▶ What you will do
(a) Could you output the part of the kidney hormone passage below that runs from "First, it constricts" up to and including "from the gut.", word for word?
(b) Can you pick up the passage below on the kidney as a hormone producer and continue it from its final sentence?
[[ Page extract, beginning ]]
Kidney as a Hormone Producer

Friday, November 2, 2012

I have concentrated upon the obvious functions of the kidney: regulation and excretion. Now we have to finish by considering a third function: the secretion of hormones. The first of these hormones which the kidney produces is called, appropriately, renin. This is part of the regulatory mechanism just out lined, and it produced by cells just beside each glomerolus usually called the "juxta-glomerular" apparatus. 
Renin of itself has no action, but it acts on a protein in the bloodstream to produce a small molecule with very powerful effects, angiotensin.
First, it constricts blood vessels and raises the blood pressure. Secondly, it causes the kidney to retain sodium. And thirdly, it stimulates the adrenal glands to produce the same hormone mentioned above which is triggered by volume receptors within the circulation. All these are powerful effects in regulating blood volume and blood pressure. It may come as a surprise to learn that the second hormone which the kidney produces is the active form of Vitamin D. This vitamin is esential for the formation and maintenance of helathy bone, and promotes the absorption of calcium from the gut.
[[ Page extract, end ]]
[[ Source information, beginning ]]
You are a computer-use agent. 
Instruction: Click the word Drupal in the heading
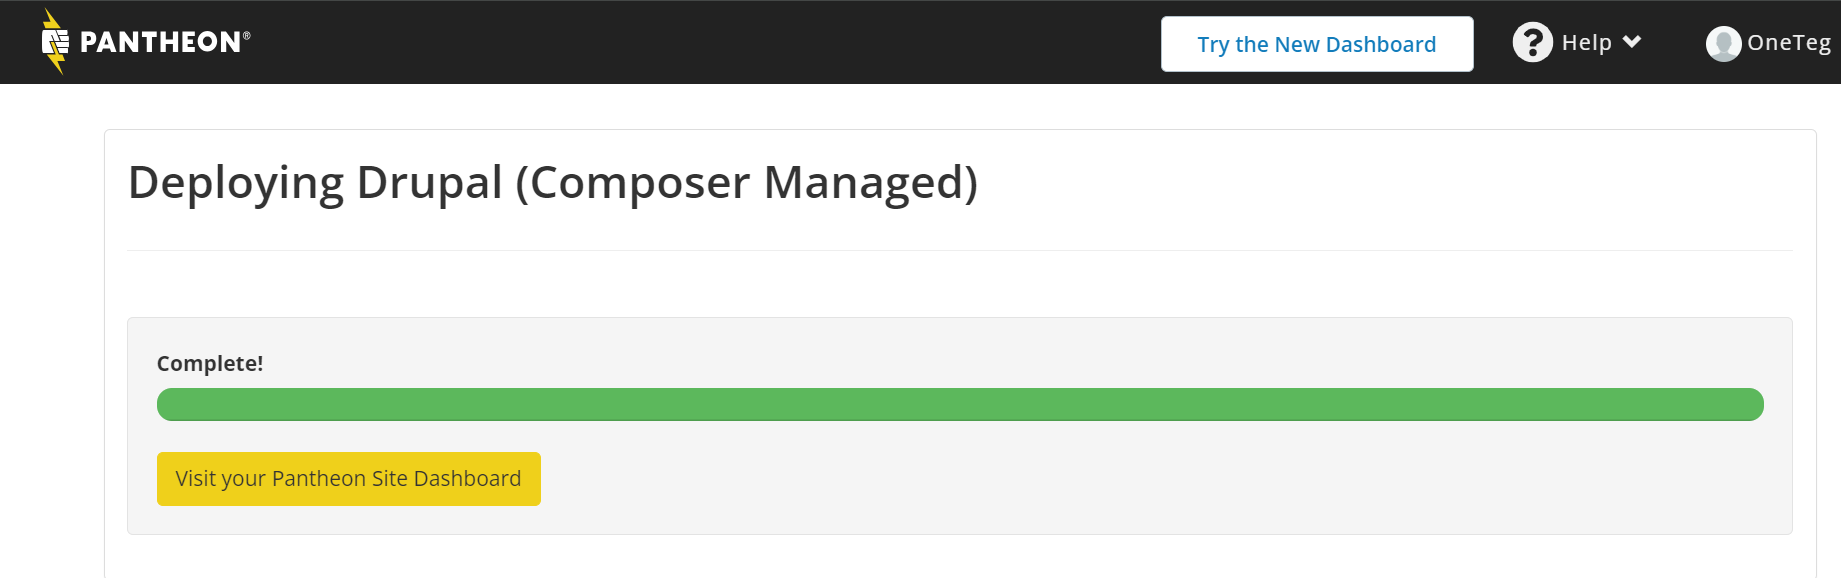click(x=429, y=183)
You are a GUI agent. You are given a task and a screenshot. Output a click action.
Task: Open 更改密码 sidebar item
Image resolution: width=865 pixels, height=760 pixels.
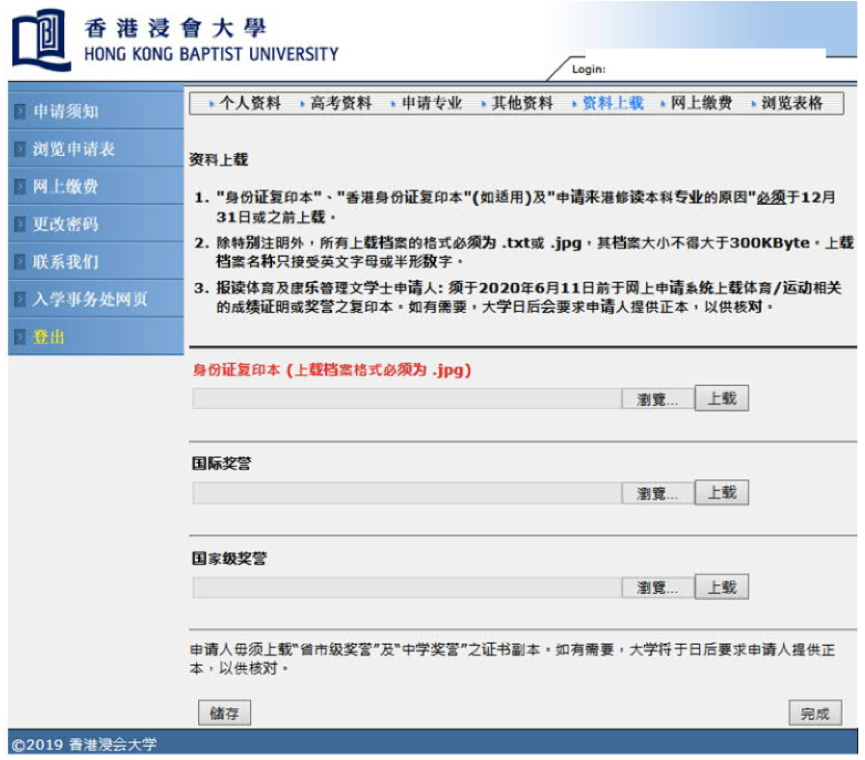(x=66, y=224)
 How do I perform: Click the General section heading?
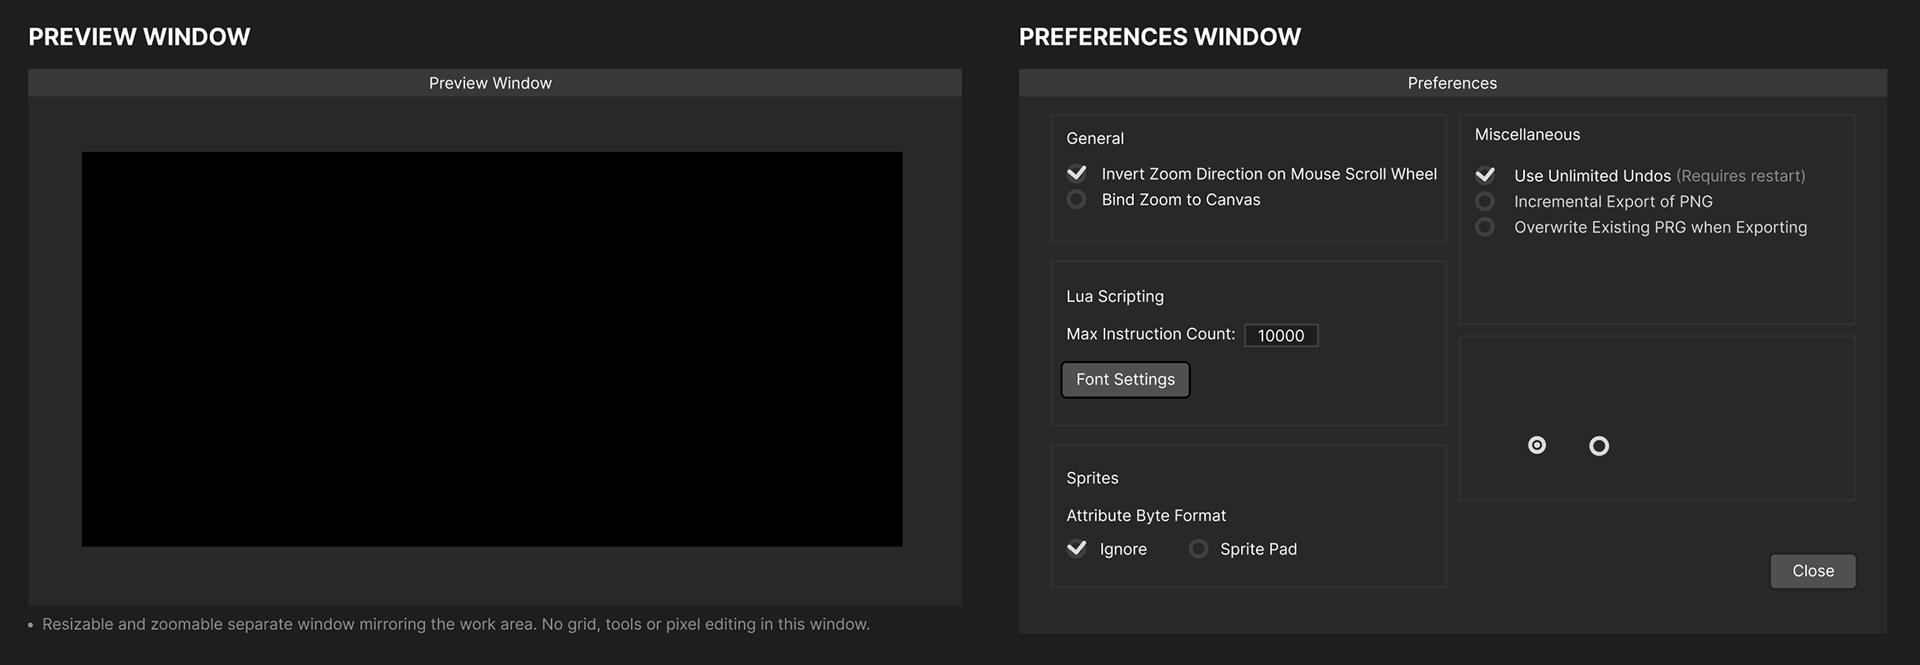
[[ Source information, end ]]
[[ Source information, beginning ]]
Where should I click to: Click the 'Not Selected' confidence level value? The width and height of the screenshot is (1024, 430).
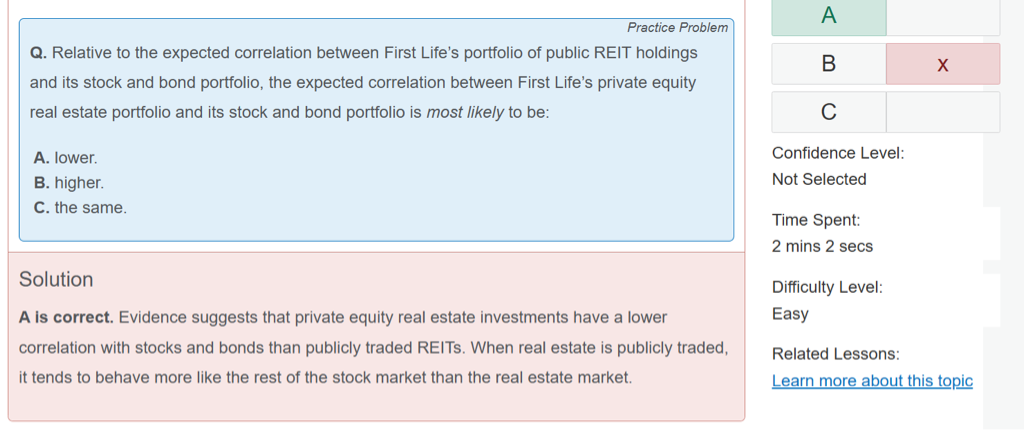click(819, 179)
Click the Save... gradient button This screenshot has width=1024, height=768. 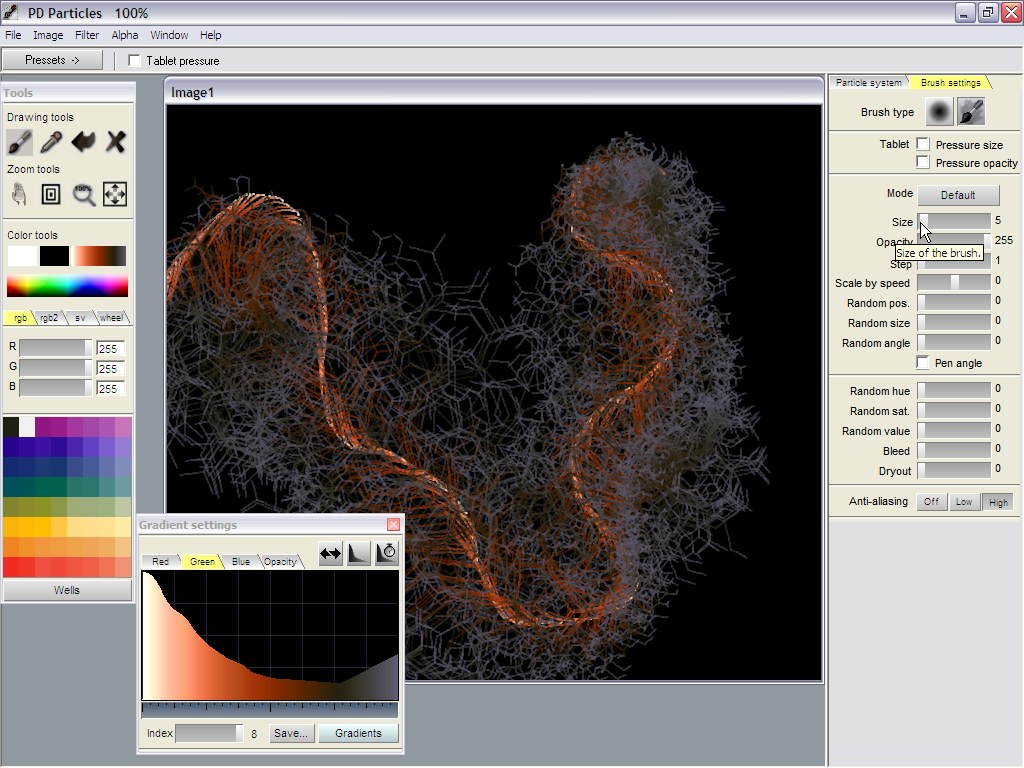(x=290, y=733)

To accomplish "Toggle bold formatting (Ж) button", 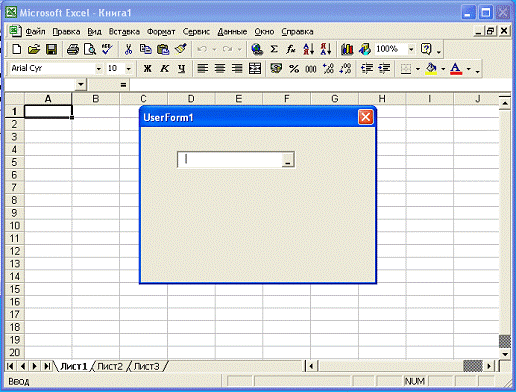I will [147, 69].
[[ Source information, end ]]
▶ Solved problems
(a)
First, it constricts blood vessels and raises the blood pressure. Secondly, it causes the kidney to retain sodium. And thirdly, it stimulates the adrenal glands to produce the same hormone mentioned above which is triggered by volume receptors within the circulation. All these are powerful effects in regulating blood volume and blood pressure. It may come as a surprise to learn that the second hormone which the kidney produces is the active form of Vitamin D. This vitamin is esential for the formation and maintenance of helathy bone, and promotes the absorption of calcium from the gut.

(b)
Being the vitamin it is a compound that we have to have in our diet because we cannot make it ourselves. Without it, children get the bone disease rickets, adults the similar disease of bones which have finished growing, called osteomalacia (soft bones). However, before vitamin D can act on bone or on calcium absorption it must be transformed twice. First in the liver, and then in the kidney to its active form. One could predict from this that patients with kidney disease might suffer from bone problems. Thirdly, the kidney produces a hormone which promotes the formation of red blood cells by the bone marrow. Red blood cells are called erythrocytes in Greek, and the hormone is called erythropoietin. It is released from the kidney if the oxygen in the blood falls low. For example, on going to high altitudes. Again one could predict that patients without kidneys or with kidney disease would became anaemic. Finally, the kidney produces several of an important group of compounds, the prostaglandins. These have only just achieved prominence, but one group is clearly very important in regulating blood flow and blood pressure and it produced in the kidney. Probably, they are part of kidney's regulation of its internal blood flow but like renin may have effects beyond the kidney.